Notice that if $\theta=1$, then the product above is $0$. This is no surprising since the Bernoulli (0,1) random walk diverges to $\infty$ a.s. This suggests that as $\theta\rightarrow1-$, the law $\mu_\theta$ of $X^{(\theta)}$ converges vaguely to $0$; in other words, as $\theta\rightarrow1-$, all the mass is being moved to infinity.

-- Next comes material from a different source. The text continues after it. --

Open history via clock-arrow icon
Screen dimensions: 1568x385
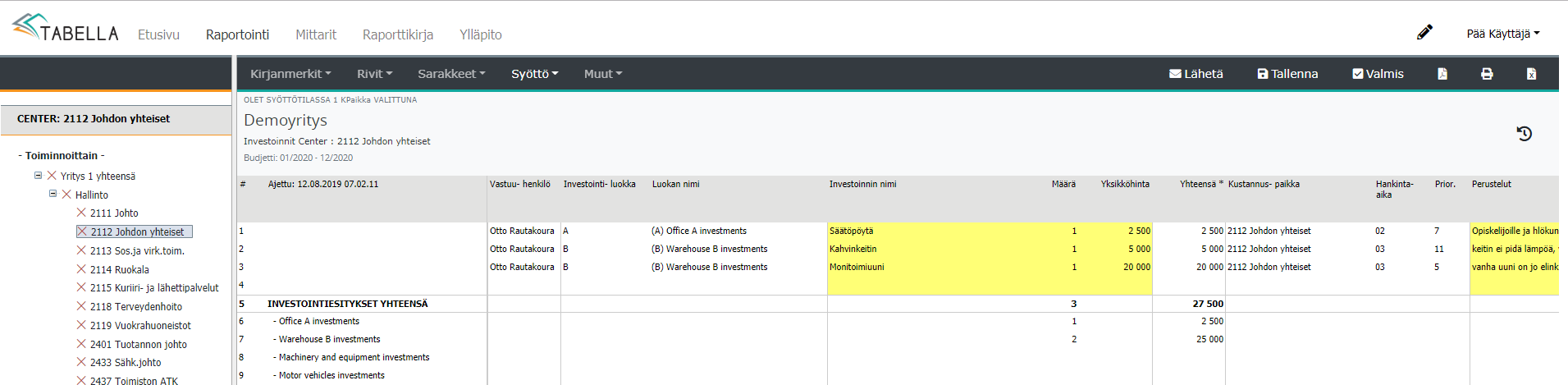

Proof of claim: The crux of the problem is to show that \begin{align} \lim_{\theta\rightarrow1}g(t,\theta) = 0 \tag{1}\label{one} \end{align} For if this is indeed th case, then for any $a>0$
$$ P[X^{(\theta)}\leq a]\leq e^a g(a,\theta)\xrightarrow{\theta\rightarrow1-}0 $$
Now, for fixed $t>0$, $$\Phi_\theta(\omega)=e^{-Yt^{(\theta)}(\omega)}$$ is uniformly bounded $0<\Phi_\theta\leq1$, monotone noninreasing in $\theta$ (i.e. $\Phi_\theta\leq\Phi_{\theta'}$ if $\theta'<\theta$), and $\lim_{\theta\rightarrow1}\Phi_\theta=0$ almost surely since $\sum_n\epsilon_n=\infty$ almost surely. By dominated convergence $\lim_{\theta\rightarrow1-}E\big[e^{-tX^{(\theta)}}\big]=E\big[\lim_{\theta\rightarrow1-}e^{-tX^{(\theta)}}\big]=0$
Final comments:
On the other extreme, when $\theta=0$ then $X^{(\theta)}\equiv0$. Hence, as with $1$, the law $\mu_\theta$ converges vaguely (in fact weakly) to $\delta_0$. This case can also been proven by dominated convergence.
The symmetric version of the problem, namely $$Z^{(\theta)}:=2 X^{(\theta)}-\frac{\theta}{1-\theta}=\sum_{n\geq1}\xi_n\theta^n$$ where the $\xi_n=2\epsilon_n-1$ form an i.i.d. sequence of Bernoulli $\pm1$ random variables with parameter $p=1/2$, explains why there seem to be some symmetry around some number ($\theta/(1-\theta)$) in the QQplots shown by the OP.
The study of the law of $Z^{(\theta)}$, $0<\theta<1$, is a classical problem in Probability consider by Erdös, and a great source of interesting results and open questions.